By encouraging a culture of entrepreneurship, Nigerian universities contribute to reducing unemployment. Graduates who can create their own businesses become self-employed and generate employment opportunities for others. Furthermore, entrepreneurship drives economic development by stimulating innovation, creating jobs, and contributing to the overall economic growth of the country. Entrepreneurial activities often address societal needs by providing goods and services that improve the quality of life. There is always a big difference between a university graduate who is an entrepreneur and someone who just picked it up on their own. By learning entrepreneurship in schools, students can tackle pressing issues and make a positive impact on their communities.

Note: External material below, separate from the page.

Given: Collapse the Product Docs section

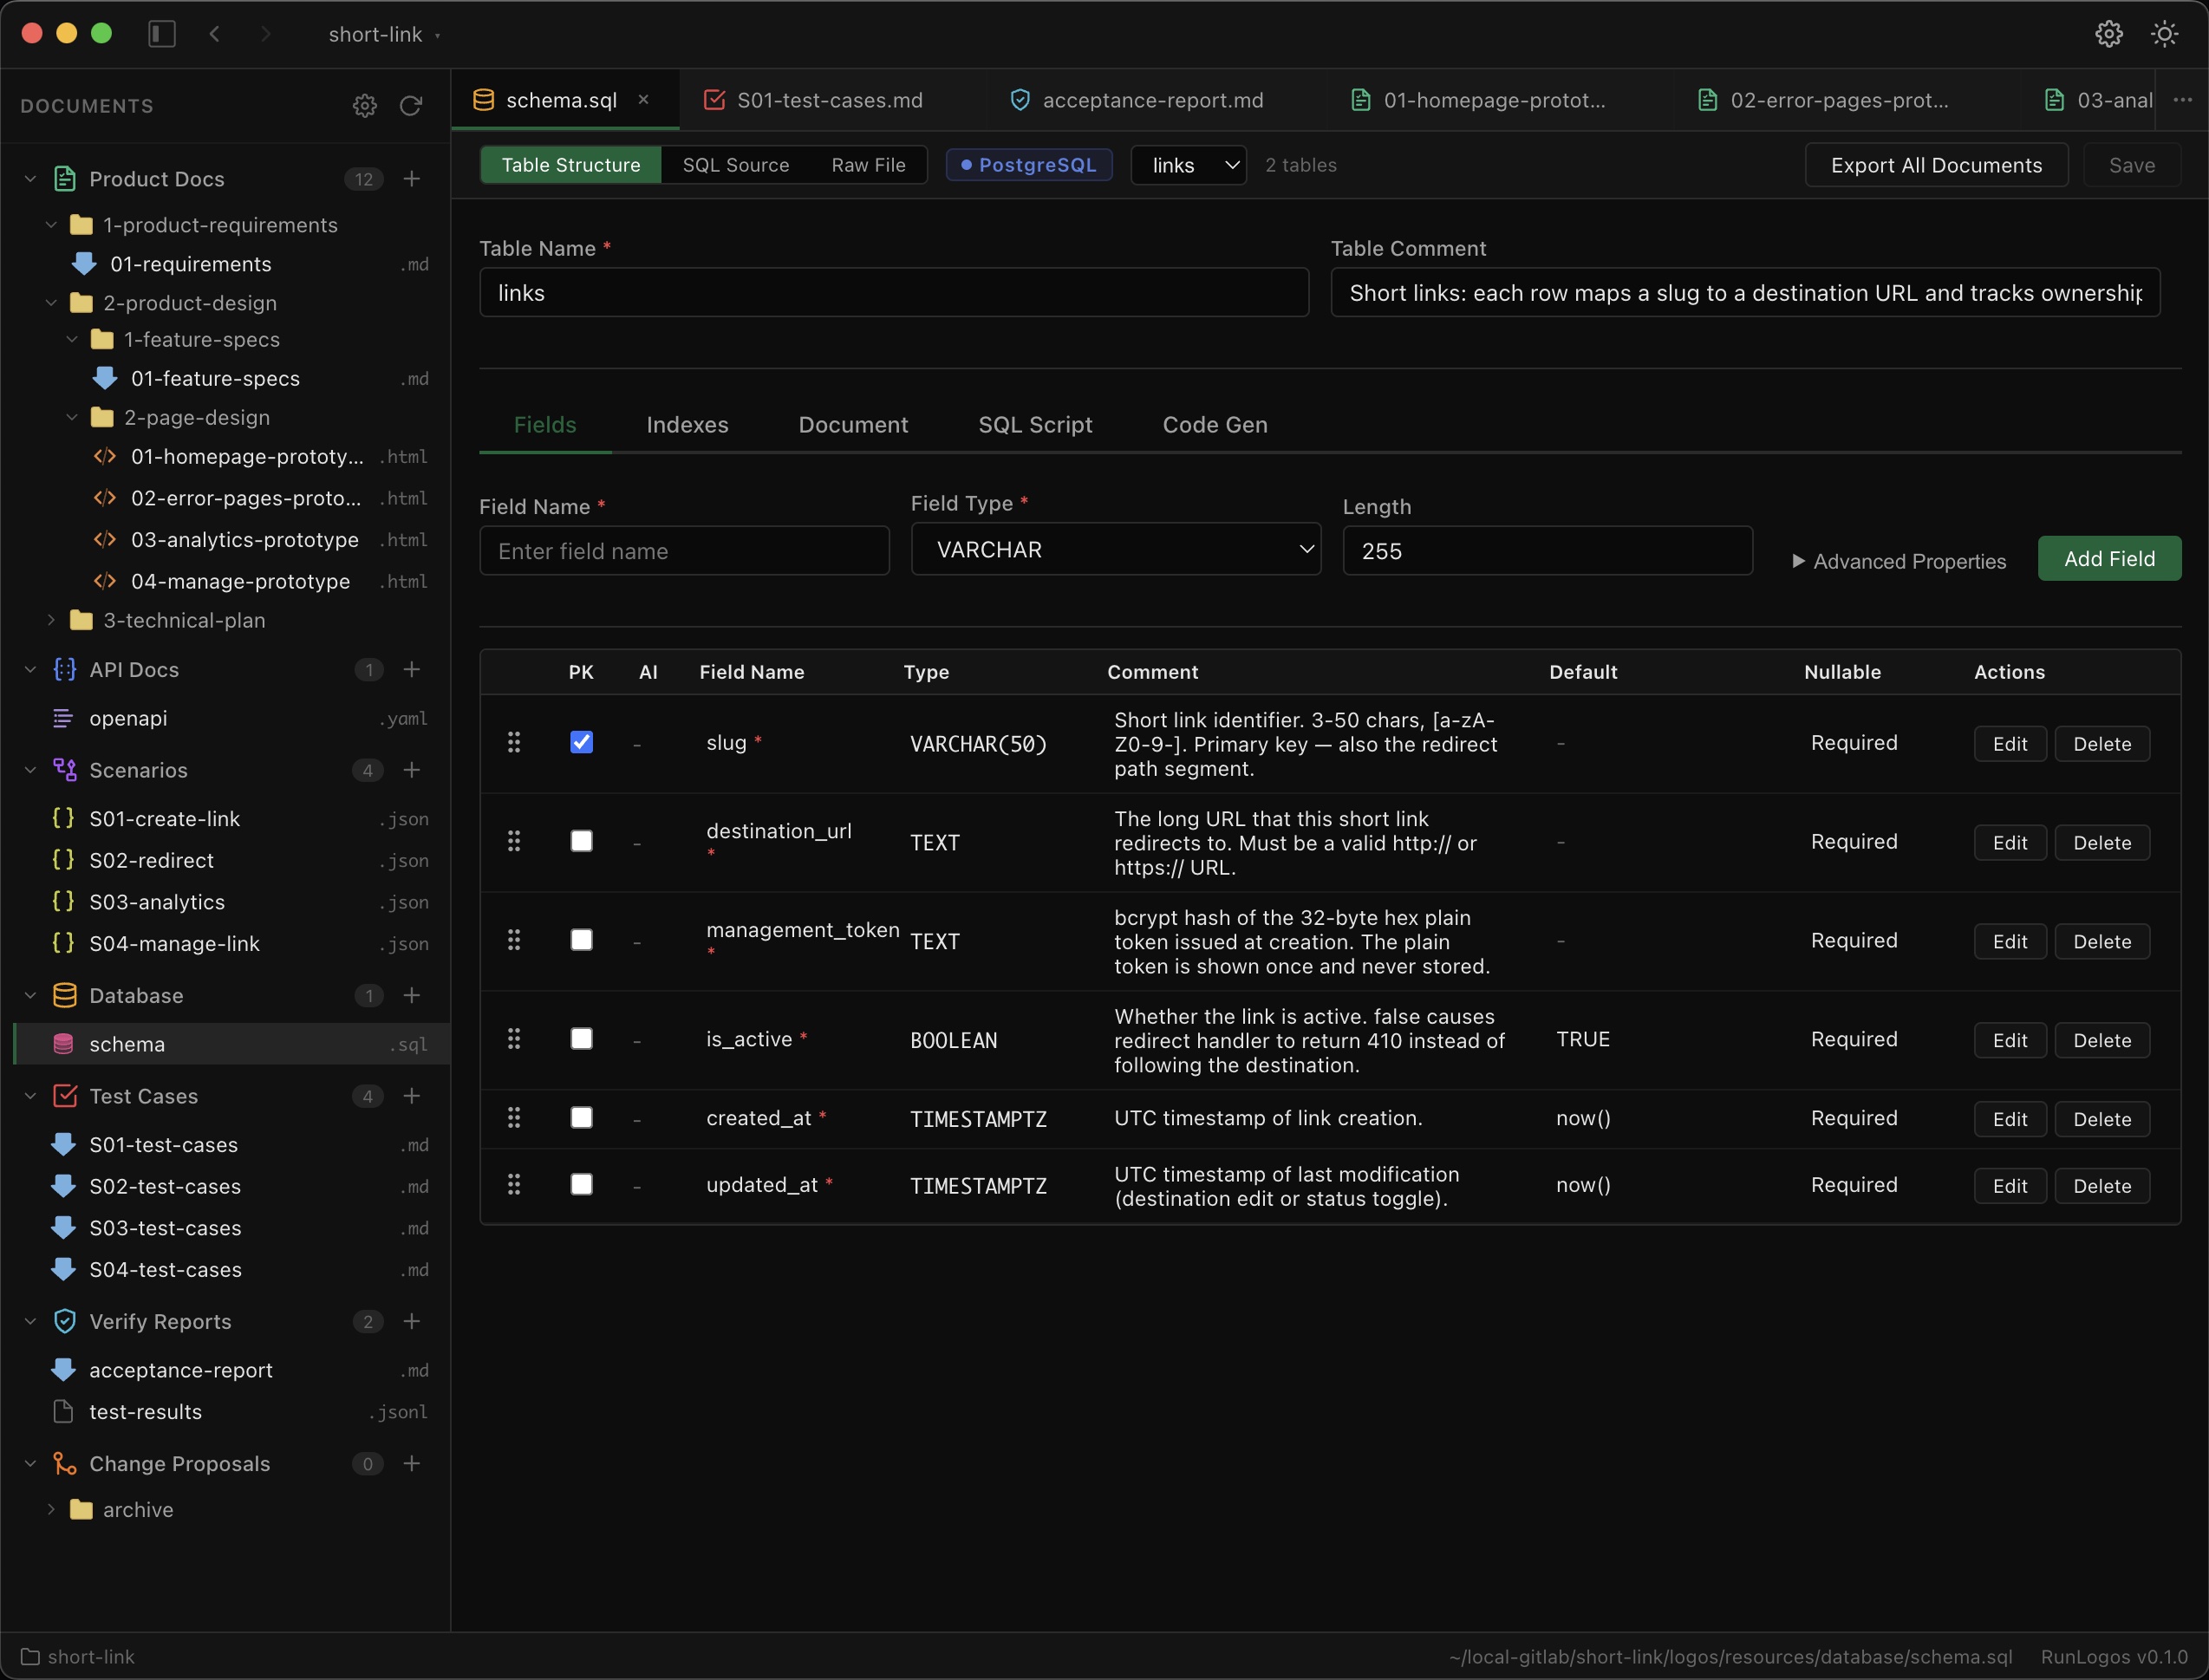Looking at the screenshot, I should tap(29, 178).
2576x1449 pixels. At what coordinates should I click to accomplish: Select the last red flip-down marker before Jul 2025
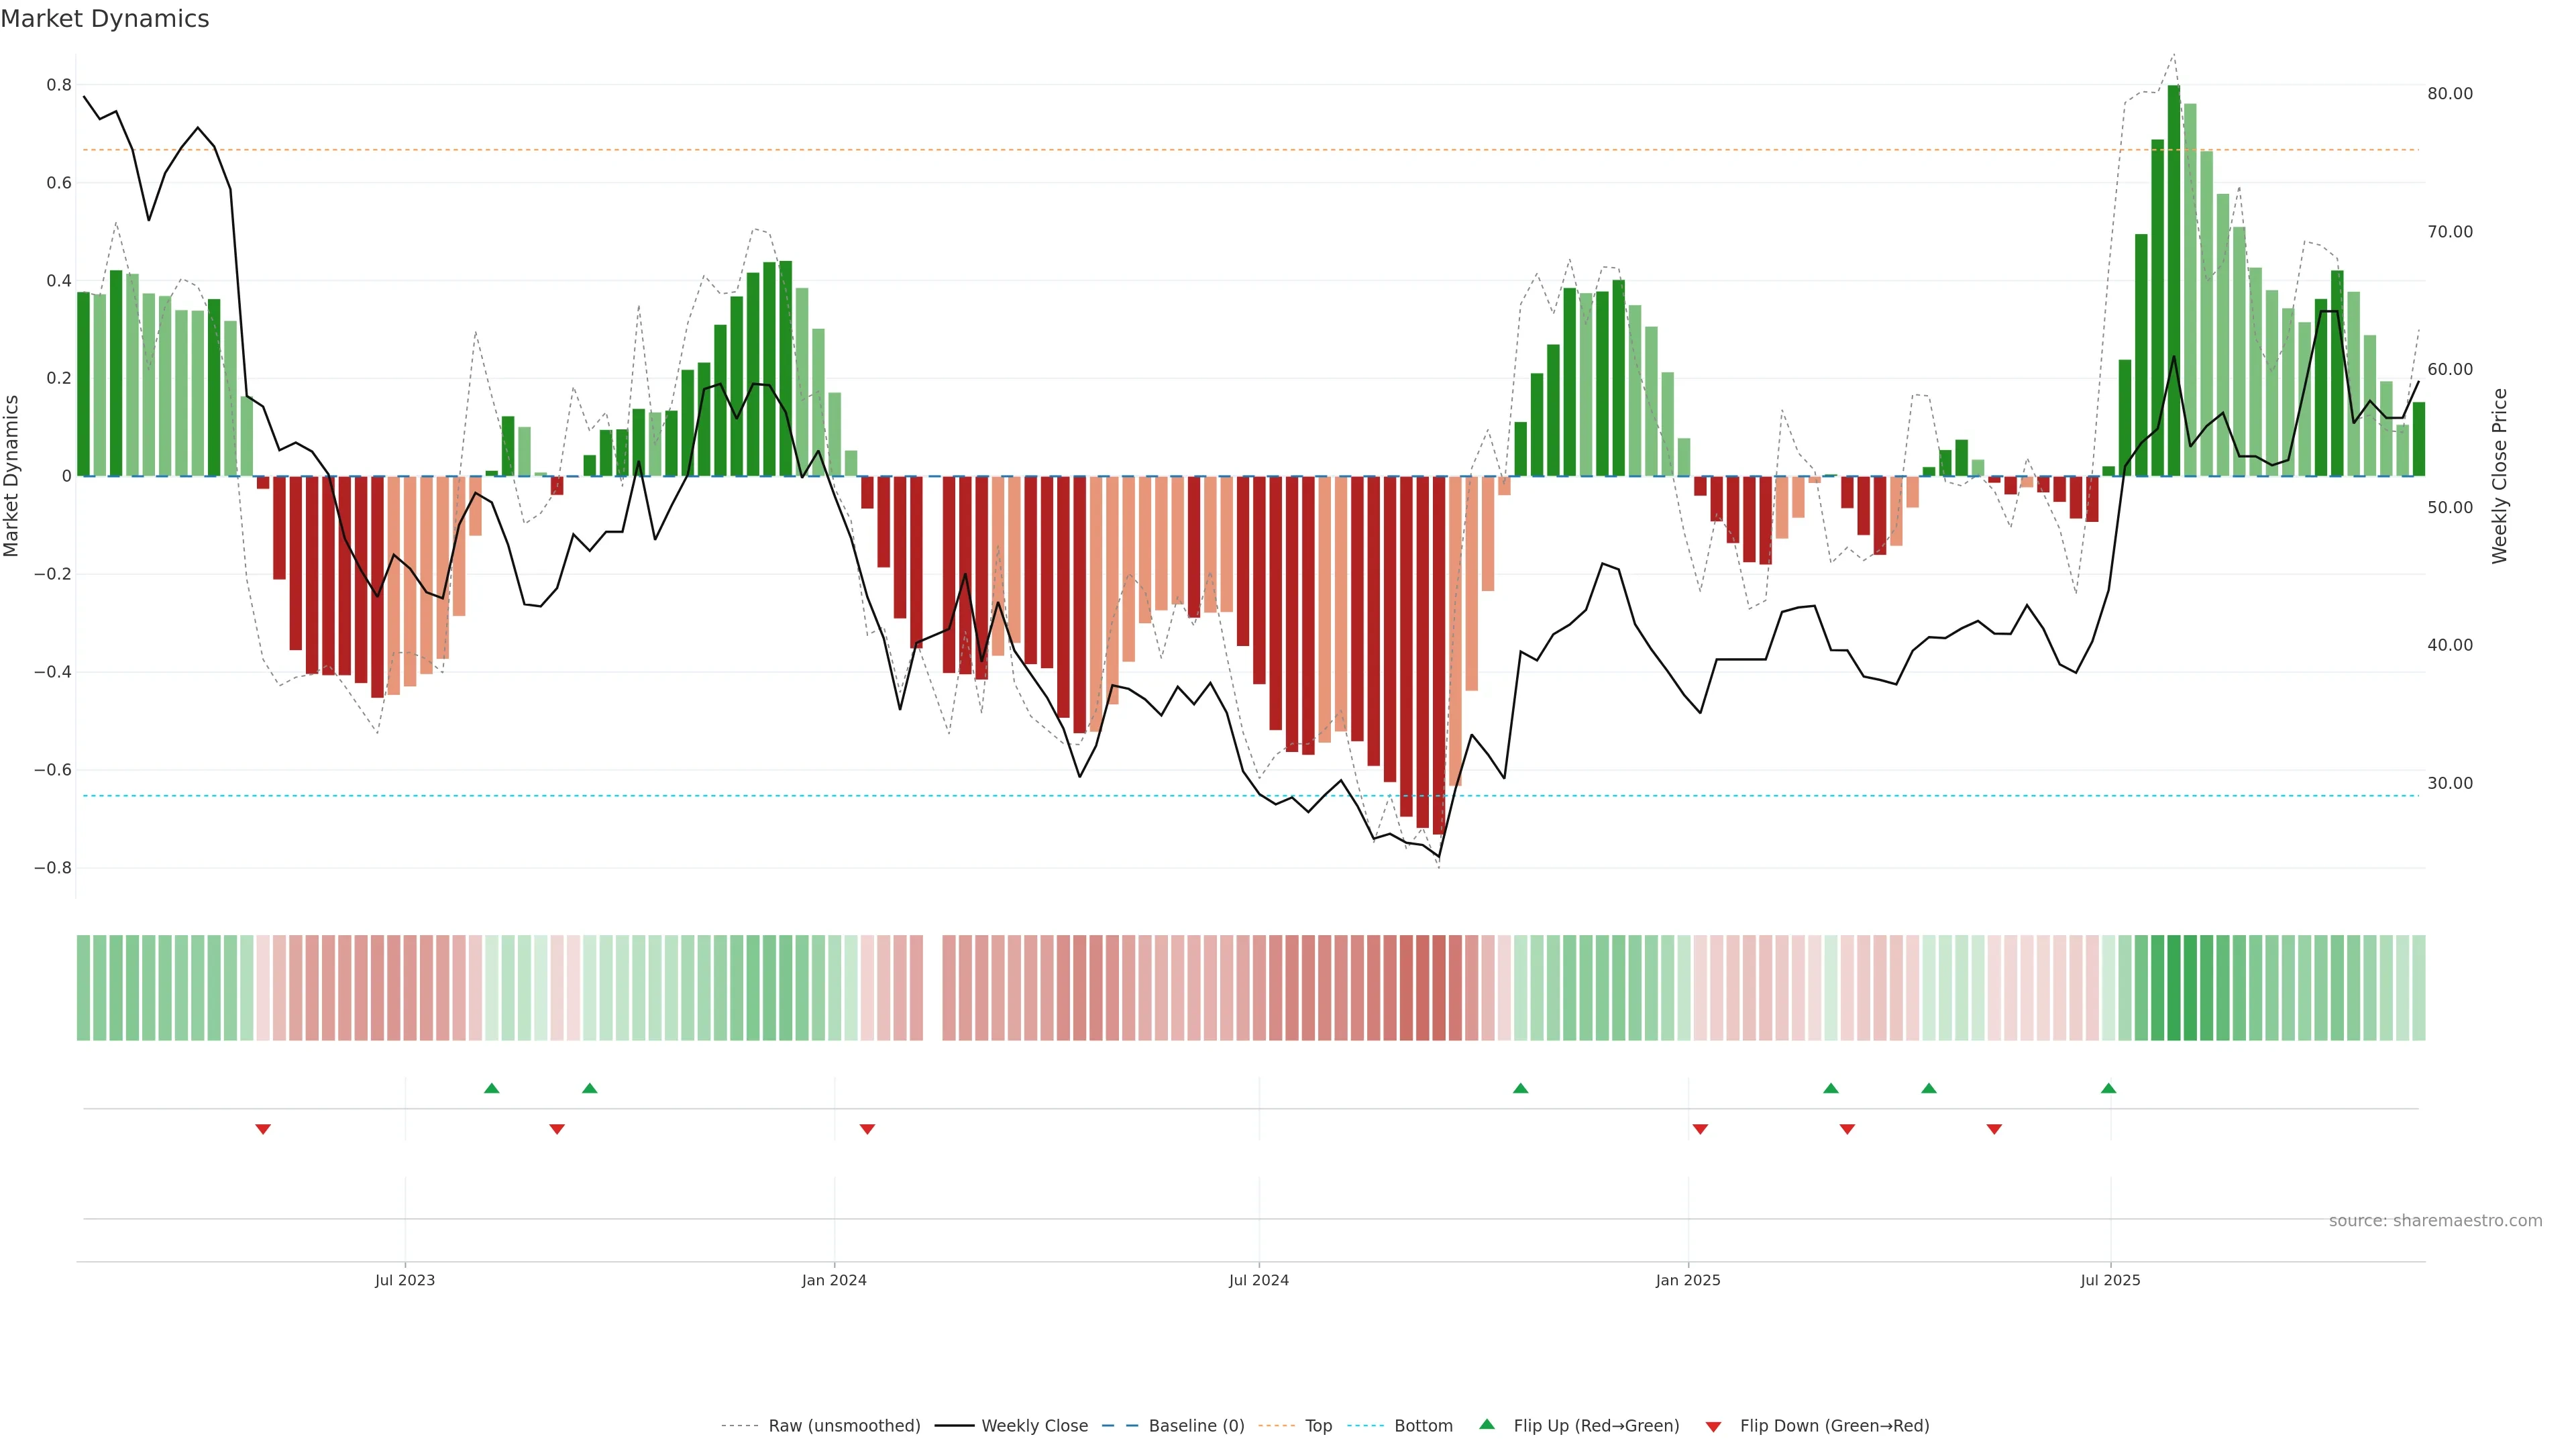[x=1994, y=1129]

Challenges of Entrepreneurship Education

One of the major challenges facing entrepreneurship education in Nigerian universities is the lack of adequate funding and resources. Establishing and maintaining entrepreneurship centers, providing training materials, and supporting student ventures require significant financial investment which the Nigerian government cannot provide for adequately. Furthermore, developing a curriculum that effectively balances theoretical knowledge with practical skills can be challenging. There is also a need for continuous review and adaptation to keep pace with the rapidly changing business environment. Qualified and experienced lecturers and trainers are essential for effective entrepreneurship education. However, many universities struggle to attract and retain faculty with the necessary entrepreneurial experience and expertise. Cultural attitudes towards entrepreneurship can also pose challenges. In some cases, societal expectations only favor traditional career paths, and students may face pressure to pursue jobs in established professions rather than entrepreneurial ventures. In fact, parents are likely to frown at their wards telling them they are going to the University to take an entrepreneurship course for four years.

Regardless of the setbacks, entrepreneurship education is significant in Nigeria Universities. By equipping students with the skills, knowledge, and mindset entrepreneurship education has the potential of eradicating unemployment totally.